Gunicorn Worker Class
Gunicorn has worker_class setting. Some possible values are
- sync
- gthread
- gevent
Definitions from Luis Sena's nice blog
sync This is the default worker class. Each process will handle 1 request at a time and you can use the parameter -w to set workers.
The recommendation for the number of workers is 2–4 x $(NUM_CORES), although it will depend on how your application works.
gthread If you use gthread, Gunicorn will allow each worker to have multiple threads. In this case, the Python application is loaded once per worker, and each of the threads spawned by the same worker shares the same memory space.
Those threads will be at the mercy of the GIL, but it’s still useful for when you have some I/O blocking happening. It will allow you to handle more concurrency without increasing your memory too much.
gevent Eventlet and gevent make use of “green threads” or “pseudo threads” and are based on greenlet.
In practice, if your application work is mainly I/O bound, it will allow it to scale to potentially thousands of concurrent requests on a single process.
Even with the rise of async frameworks (fastapi, sanic, etc), this is still relevant today since it allows you to optimize for I/O without having the extra code complexity.
The way they manage to do it is by “monkey patching” your code, mainly replacing blocking parts with compatible cooperative counterparts from gevent package.
It uses epoll or kqueue or libevent for highly scalable non-blocking I/O. Coroutines ensure that the developer uses a blocking style of programming that is similar to threading, but provide the benefits of non-blocking I/O.

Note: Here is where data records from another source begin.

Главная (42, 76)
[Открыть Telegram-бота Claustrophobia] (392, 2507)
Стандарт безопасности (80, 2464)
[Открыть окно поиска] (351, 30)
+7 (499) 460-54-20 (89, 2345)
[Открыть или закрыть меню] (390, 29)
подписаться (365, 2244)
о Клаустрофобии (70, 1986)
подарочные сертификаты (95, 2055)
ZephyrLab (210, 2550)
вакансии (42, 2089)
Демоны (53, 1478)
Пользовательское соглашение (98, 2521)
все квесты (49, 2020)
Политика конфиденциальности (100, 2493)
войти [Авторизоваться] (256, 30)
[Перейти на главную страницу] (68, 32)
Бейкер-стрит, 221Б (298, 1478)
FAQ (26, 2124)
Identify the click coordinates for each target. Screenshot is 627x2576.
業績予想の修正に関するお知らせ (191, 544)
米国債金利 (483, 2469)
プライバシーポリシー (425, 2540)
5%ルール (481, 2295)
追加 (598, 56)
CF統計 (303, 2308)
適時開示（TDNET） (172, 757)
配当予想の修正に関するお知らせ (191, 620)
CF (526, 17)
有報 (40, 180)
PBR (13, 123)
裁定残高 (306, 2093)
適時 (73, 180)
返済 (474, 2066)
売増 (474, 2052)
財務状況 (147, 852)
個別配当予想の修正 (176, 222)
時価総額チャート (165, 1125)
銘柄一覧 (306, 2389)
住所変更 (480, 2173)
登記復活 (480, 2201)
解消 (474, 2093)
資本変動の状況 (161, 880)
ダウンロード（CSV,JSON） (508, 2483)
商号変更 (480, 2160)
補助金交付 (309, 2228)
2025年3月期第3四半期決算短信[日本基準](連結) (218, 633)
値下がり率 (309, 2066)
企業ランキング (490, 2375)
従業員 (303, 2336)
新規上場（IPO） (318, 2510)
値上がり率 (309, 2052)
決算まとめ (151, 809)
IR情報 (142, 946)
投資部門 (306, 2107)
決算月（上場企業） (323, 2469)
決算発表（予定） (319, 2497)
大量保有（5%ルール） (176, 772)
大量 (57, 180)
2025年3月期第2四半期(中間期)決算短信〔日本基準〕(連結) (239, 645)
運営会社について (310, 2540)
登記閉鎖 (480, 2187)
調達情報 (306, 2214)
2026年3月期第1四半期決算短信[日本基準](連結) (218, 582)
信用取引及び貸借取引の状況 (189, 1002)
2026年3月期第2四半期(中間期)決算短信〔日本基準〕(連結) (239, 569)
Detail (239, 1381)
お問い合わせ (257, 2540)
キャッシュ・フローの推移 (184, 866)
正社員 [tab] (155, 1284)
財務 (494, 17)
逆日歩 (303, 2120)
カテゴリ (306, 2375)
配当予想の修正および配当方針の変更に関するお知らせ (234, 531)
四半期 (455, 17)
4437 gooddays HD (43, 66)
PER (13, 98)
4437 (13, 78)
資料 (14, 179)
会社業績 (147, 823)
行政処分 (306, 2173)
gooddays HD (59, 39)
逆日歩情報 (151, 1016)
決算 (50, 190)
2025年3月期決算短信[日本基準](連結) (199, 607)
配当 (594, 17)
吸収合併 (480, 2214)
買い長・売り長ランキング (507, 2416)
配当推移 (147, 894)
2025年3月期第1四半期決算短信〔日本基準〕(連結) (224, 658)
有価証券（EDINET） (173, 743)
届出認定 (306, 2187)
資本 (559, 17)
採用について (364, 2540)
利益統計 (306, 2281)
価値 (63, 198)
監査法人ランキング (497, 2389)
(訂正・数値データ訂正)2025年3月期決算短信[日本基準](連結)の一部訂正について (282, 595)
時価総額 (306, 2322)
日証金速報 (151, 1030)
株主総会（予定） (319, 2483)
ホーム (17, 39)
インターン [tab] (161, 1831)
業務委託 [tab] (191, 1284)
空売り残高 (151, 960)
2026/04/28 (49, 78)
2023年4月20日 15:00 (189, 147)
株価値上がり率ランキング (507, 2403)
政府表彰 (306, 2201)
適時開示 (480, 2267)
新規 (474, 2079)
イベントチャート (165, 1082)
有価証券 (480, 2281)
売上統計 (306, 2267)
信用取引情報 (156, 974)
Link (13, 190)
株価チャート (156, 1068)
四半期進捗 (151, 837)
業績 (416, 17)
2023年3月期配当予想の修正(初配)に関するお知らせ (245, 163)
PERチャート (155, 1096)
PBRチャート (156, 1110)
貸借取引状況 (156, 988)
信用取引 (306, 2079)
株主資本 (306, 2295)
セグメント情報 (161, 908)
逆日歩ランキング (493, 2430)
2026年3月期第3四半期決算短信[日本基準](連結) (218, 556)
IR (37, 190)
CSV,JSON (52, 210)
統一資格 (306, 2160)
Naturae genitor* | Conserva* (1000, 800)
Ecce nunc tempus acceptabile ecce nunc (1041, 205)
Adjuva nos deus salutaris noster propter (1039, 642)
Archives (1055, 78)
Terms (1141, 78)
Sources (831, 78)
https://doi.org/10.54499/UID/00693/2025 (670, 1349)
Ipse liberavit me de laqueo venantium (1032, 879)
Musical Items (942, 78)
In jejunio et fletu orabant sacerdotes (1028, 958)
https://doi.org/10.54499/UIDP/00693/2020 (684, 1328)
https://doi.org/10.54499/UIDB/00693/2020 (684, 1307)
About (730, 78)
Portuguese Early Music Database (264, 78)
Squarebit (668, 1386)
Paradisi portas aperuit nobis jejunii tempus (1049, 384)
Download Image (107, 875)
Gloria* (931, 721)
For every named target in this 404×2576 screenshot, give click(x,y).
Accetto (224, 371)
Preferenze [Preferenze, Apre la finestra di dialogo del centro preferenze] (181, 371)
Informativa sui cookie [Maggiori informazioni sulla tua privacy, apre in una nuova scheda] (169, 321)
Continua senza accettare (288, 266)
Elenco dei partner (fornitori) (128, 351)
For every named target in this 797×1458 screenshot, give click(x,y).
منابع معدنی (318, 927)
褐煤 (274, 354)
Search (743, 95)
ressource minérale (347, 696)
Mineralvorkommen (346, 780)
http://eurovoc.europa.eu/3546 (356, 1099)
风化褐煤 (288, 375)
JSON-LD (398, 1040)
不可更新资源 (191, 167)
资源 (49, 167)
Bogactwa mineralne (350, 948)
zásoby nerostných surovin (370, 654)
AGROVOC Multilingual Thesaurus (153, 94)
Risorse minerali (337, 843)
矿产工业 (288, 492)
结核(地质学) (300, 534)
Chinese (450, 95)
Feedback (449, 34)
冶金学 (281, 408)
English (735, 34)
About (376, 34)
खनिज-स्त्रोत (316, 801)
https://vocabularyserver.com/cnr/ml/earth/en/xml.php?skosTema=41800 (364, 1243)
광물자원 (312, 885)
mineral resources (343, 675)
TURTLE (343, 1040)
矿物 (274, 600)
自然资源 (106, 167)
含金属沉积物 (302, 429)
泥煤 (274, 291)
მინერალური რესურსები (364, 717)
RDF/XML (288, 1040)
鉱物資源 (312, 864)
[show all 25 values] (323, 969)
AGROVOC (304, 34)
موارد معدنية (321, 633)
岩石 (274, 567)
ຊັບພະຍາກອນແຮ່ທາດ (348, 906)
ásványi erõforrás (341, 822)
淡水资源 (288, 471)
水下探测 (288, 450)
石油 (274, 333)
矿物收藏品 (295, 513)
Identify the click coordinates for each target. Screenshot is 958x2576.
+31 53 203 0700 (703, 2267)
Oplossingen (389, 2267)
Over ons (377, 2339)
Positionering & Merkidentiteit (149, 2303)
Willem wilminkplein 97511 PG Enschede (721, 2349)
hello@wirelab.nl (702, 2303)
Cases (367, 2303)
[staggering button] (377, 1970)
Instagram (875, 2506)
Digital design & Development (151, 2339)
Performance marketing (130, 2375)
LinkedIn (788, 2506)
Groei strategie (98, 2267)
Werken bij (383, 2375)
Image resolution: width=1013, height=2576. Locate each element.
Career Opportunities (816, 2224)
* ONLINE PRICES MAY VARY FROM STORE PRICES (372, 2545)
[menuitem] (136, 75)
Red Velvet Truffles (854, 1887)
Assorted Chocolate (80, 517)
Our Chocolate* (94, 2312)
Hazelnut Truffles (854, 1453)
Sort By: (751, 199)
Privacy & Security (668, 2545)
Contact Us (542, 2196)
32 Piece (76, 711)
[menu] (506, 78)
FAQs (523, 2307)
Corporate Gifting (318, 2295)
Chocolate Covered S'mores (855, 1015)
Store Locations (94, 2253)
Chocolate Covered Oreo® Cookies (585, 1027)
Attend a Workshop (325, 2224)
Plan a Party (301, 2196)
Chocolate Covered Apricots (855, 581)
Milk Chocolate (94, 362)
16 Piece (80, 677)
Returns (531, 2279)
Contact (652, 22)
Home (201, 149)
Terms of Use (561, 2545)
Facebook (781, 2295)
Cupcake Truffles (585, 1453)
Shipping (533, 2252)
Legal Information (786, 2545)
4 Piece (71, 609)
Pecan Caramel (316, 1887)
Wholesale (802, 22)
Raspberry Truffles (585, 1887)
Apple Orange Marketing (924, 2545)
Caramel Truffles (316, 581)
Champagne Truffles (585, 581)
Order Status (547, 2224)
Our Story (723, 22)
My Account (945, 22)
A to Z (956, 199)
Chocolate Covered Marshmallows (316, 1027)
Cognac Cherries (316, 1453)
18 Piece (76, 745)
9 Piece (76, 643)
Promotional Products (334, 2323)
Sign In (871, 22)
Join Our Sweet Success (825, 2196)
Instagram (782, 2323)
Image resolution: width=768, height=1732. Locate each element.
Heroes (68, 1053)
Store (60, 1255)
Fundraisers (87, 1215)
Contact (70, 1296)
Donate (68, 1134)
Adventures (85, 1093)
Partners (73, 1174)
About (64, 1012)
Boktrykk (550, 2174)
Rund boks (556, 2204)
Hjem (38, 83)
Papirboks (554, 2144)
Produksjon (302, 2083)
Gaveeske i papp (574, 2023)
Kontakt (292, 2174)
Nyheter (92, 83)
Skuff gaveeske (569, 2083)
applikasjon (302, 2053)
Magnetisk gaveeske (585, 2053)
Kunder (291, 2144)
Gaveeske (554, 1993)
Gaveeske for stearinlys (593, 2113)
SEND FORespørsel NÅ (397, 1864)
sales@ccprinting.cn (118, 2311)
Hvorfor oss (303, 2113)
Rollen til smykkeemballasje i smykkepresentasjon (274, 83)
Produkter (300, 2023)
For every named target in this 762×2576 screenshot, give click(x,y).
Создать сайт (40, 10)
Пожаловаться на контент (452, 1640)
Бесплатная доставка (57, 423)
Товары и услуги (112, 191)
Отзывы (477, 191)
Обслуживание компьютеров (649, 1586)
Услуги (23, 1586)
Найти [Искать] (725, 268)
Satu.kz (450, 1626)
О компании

This is usually the most efficient way to run your django/flask/etc web application, since most of the time the bulk of the latency comes from I/O related work.
Workers Value
While using gevent workers threads count is not set up. Documentation settings - threads says that threads are only relevant for gthread workers. So with gevent we only have workers. And each worker is a separate operating system process as far as I know. And the workers count is 8 to 16 for a 4 core machine.
Where does the performance gain come from
So really there is not any threads executed? If there is not any threads how does the gevent workers gain performance. There should be some pseudo threads that should be executed concurrently. While some pseudo thread is making I/O it should be detected and another pseudo thread should be executed. So where is this another pseudo thread? Is it the other worker processes or gunicorn creates some pseudo threads within a worker process?